Task inputs.
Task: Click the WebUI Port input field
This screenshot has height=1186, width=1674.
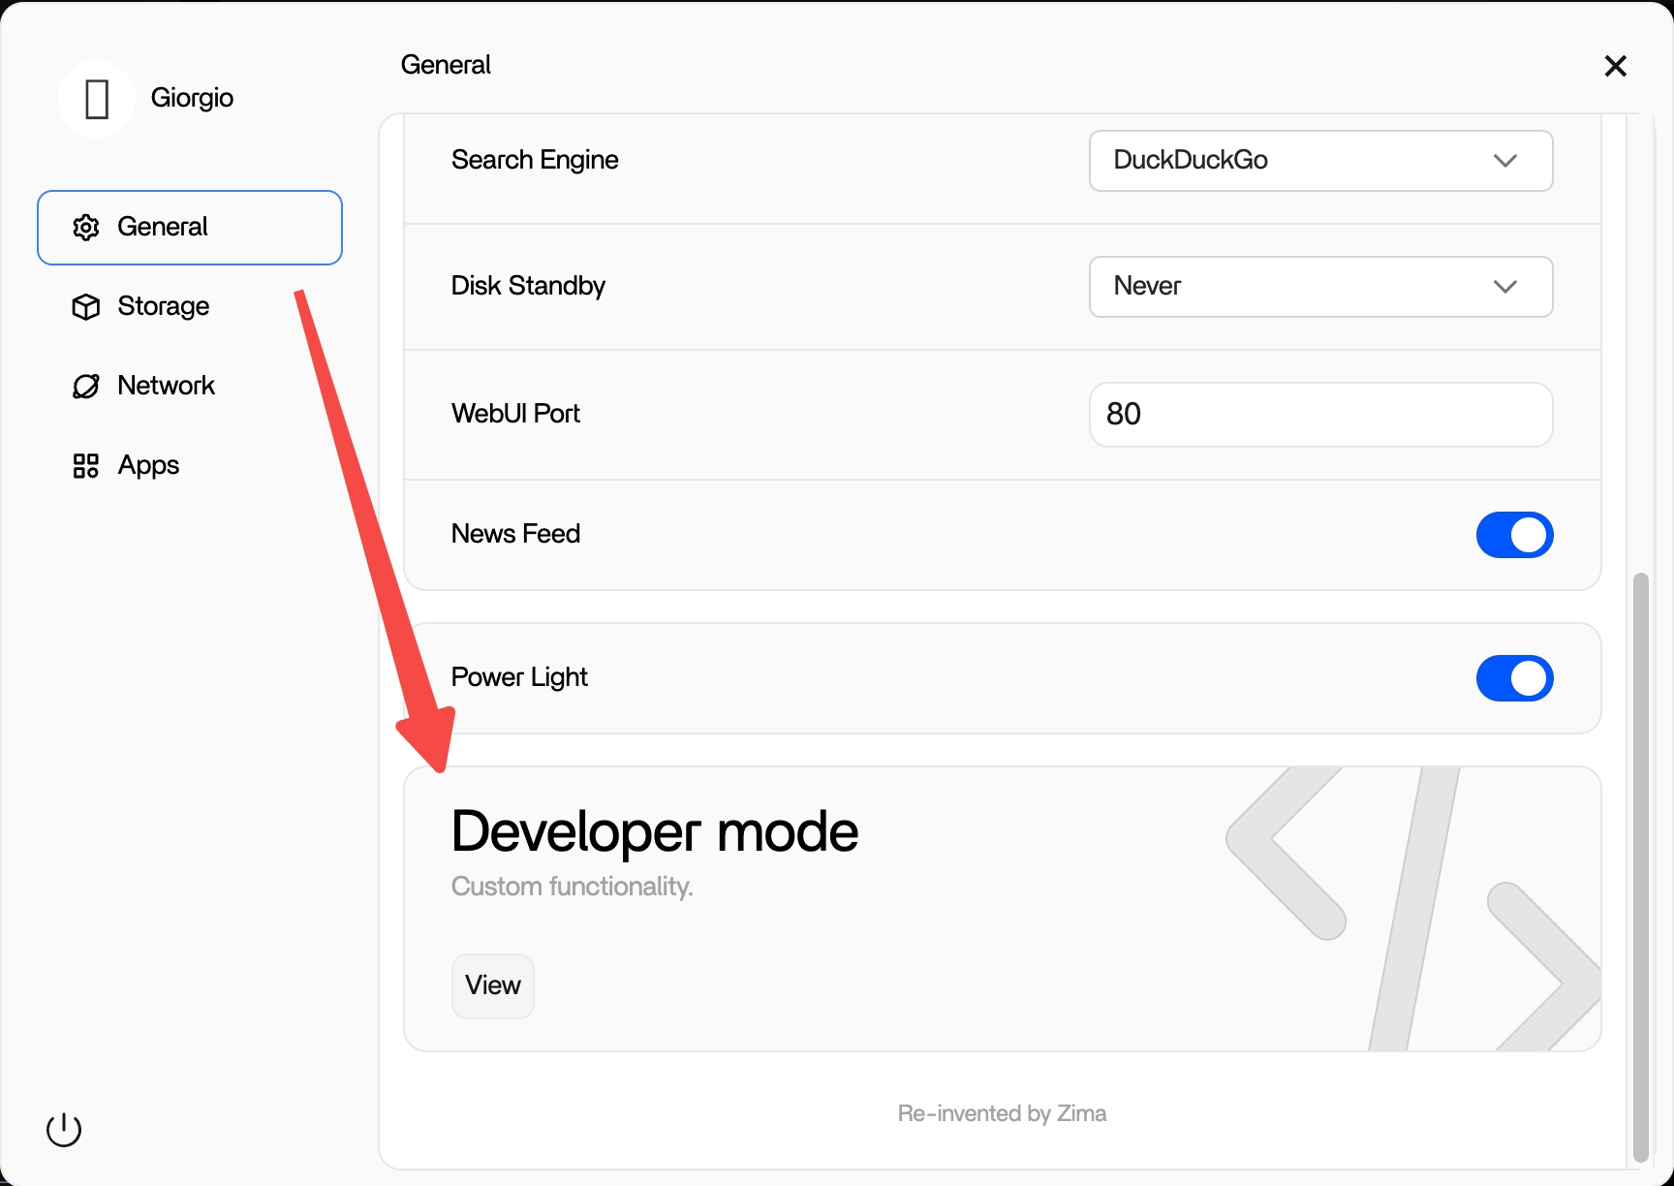Action: point(1320,415)
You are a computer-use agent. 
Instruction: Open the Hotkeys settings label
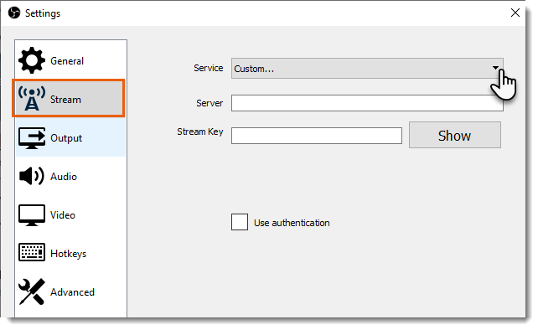[x=68, y=254]
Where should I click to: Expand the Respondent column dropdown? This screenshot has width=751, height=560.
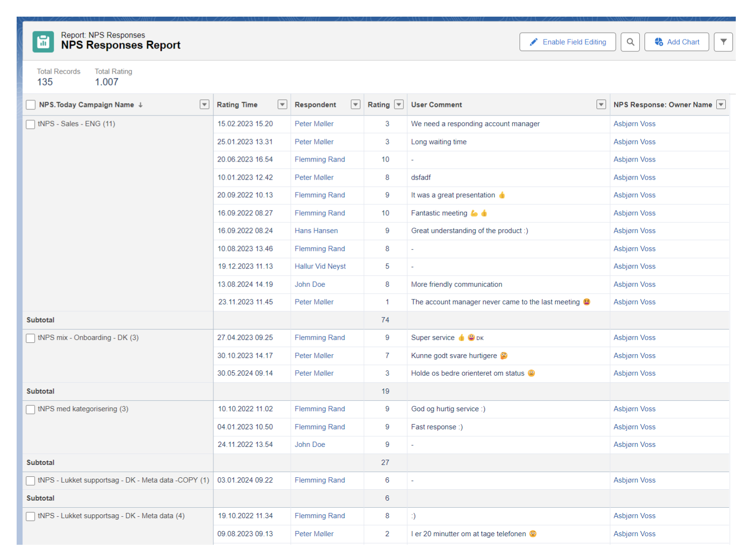click(x=355, y=105)
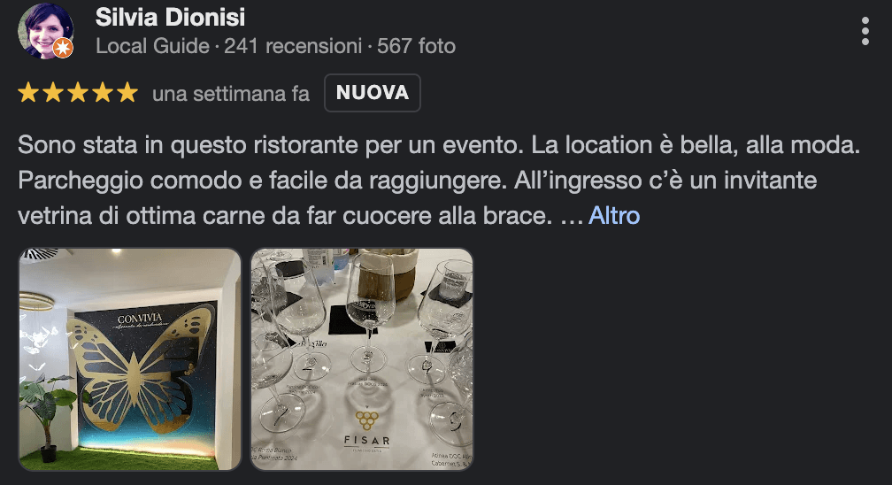
Task: Click the CONVIVIA sign in the first photo
Action: click(x=140, y=319)
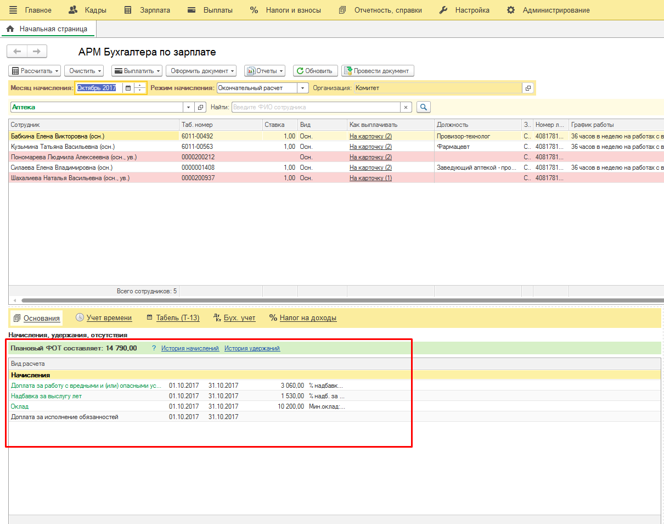This screenshot has height=524, width=664.
Task: Click the employee list horizontal scrollbar
Action: [x=329, y=300]
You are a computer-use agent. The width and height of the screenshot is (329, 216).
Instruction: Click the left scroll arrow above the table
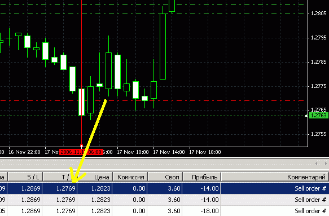click(x=317, y=164)
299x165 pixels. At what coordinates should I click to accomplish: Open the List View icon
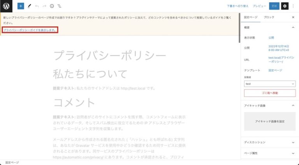click(59, 6)
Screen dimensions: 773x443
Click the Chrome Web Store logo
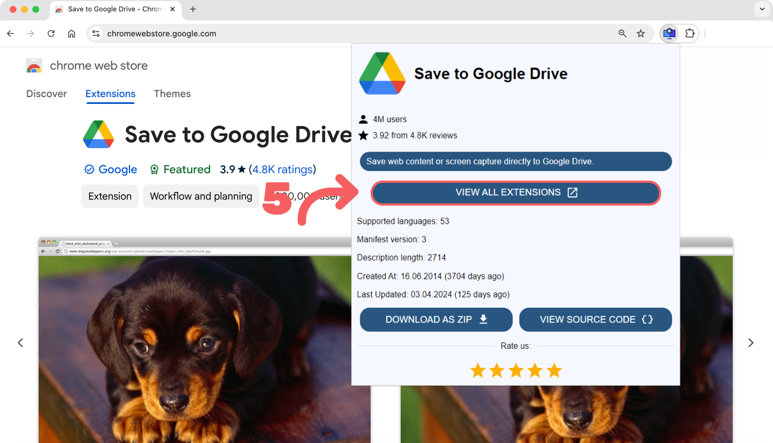coord(34,66)
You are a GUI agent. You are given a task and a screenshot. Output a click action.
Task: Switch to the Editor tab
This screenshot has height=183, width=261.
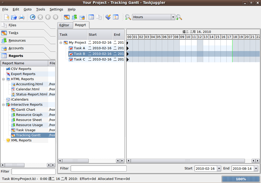pos(64,25)
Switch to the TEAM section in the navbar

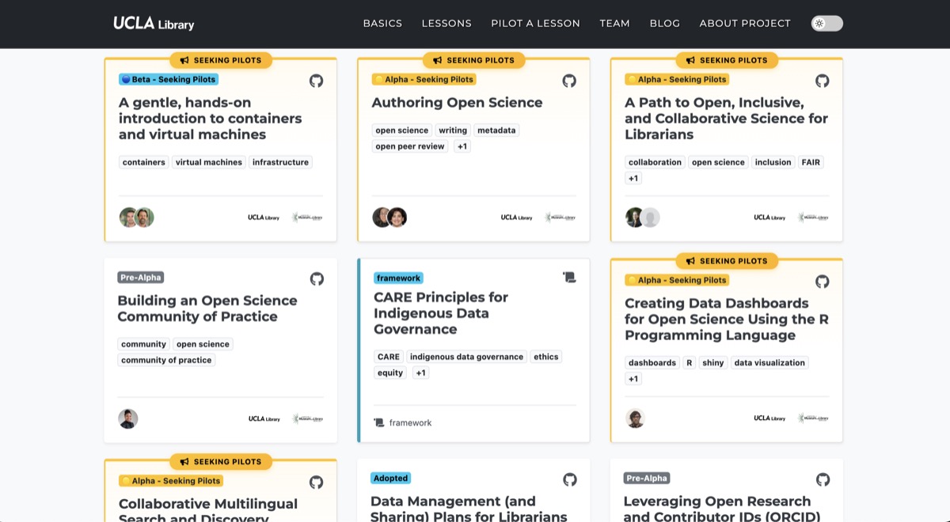point(615,23)
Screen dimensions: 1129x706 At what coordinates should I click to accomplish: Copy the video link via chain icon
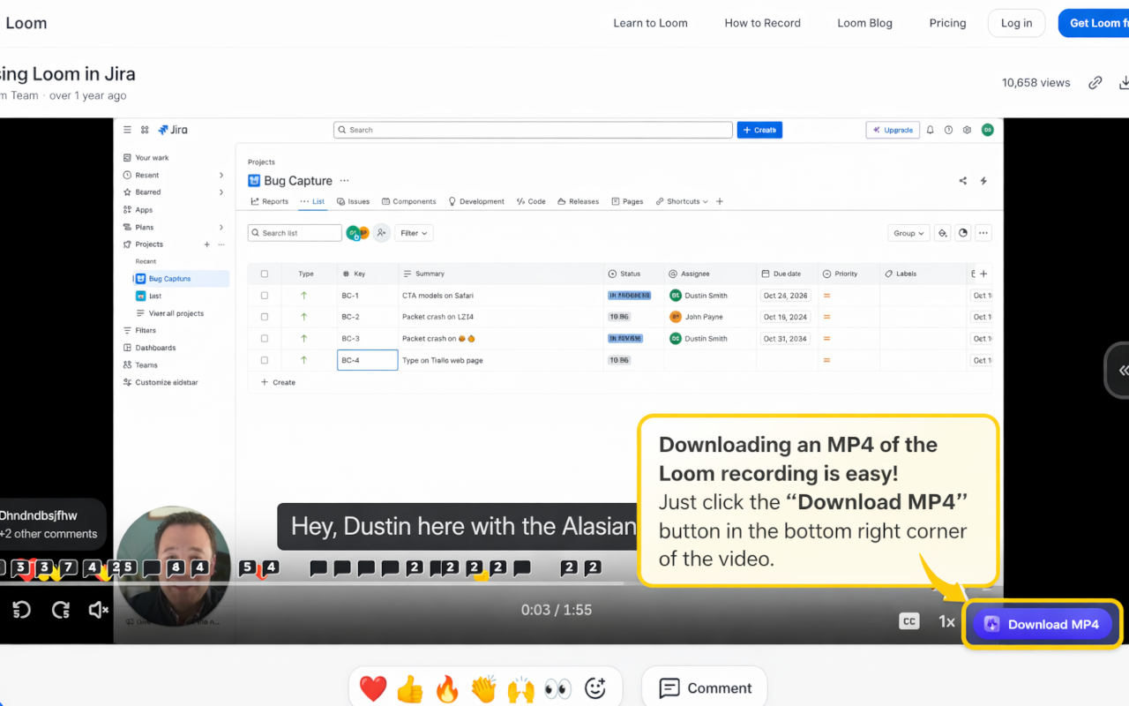coord(1095,83)
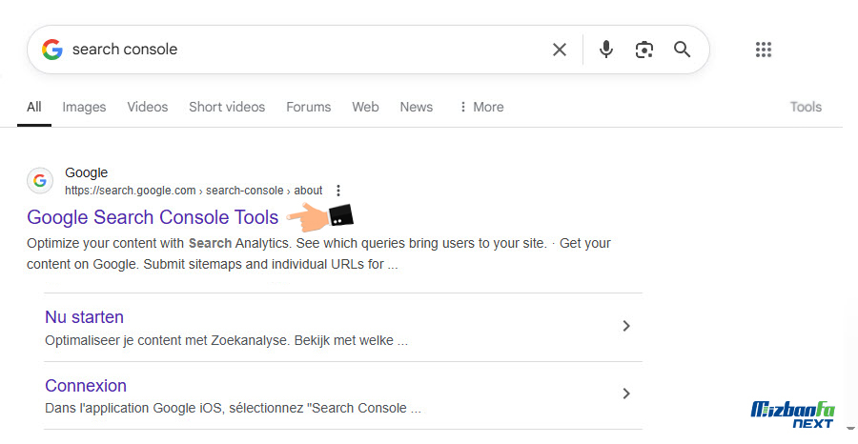858x444 pixels.
Task: Open the Nu starten link
Action: [84, 317]
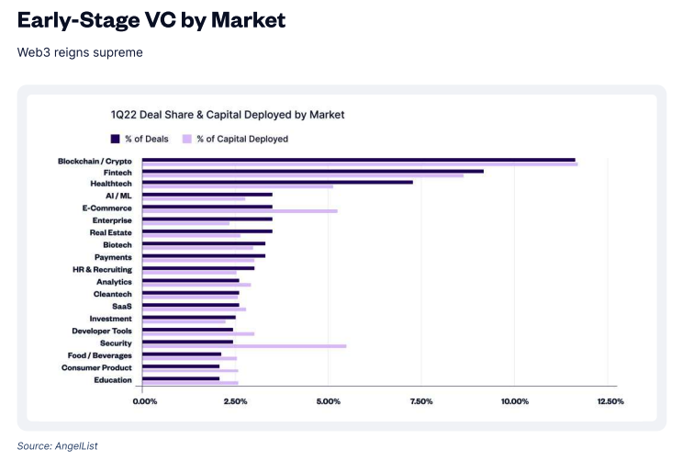Click the HR & Recruiting category label
The width and height of the screenshot is (682, 461).
(x=102, y=269)
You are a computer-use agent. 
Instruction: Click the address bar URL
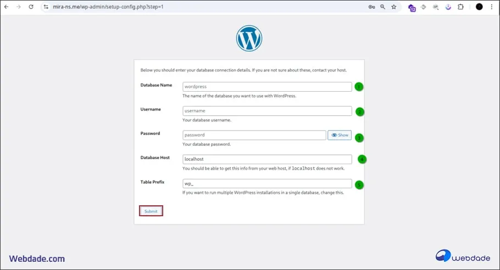coord(110,7)
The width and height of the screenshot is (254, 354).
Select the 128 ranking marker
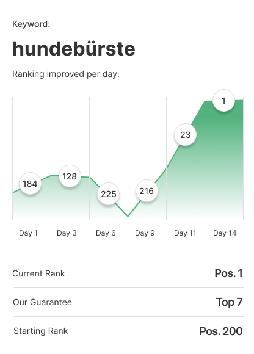pyautogui.click(x=70, y=176)
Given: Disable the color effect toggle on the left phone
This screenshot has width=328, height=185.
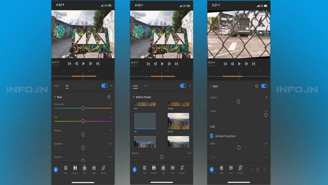Looking at the screenshot, I should click(104, 86).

Work instruction. Go through the entries and filter for lines holding the word "agent"; copy each match.

Written solution.
You are a computer-use agent. 
You are a computer-use agent. The width and height of the screenshot is (329, 216).
You are a GUI agent. You are given a task and a screenshot. Output a click action.
You are a computer-use agent. 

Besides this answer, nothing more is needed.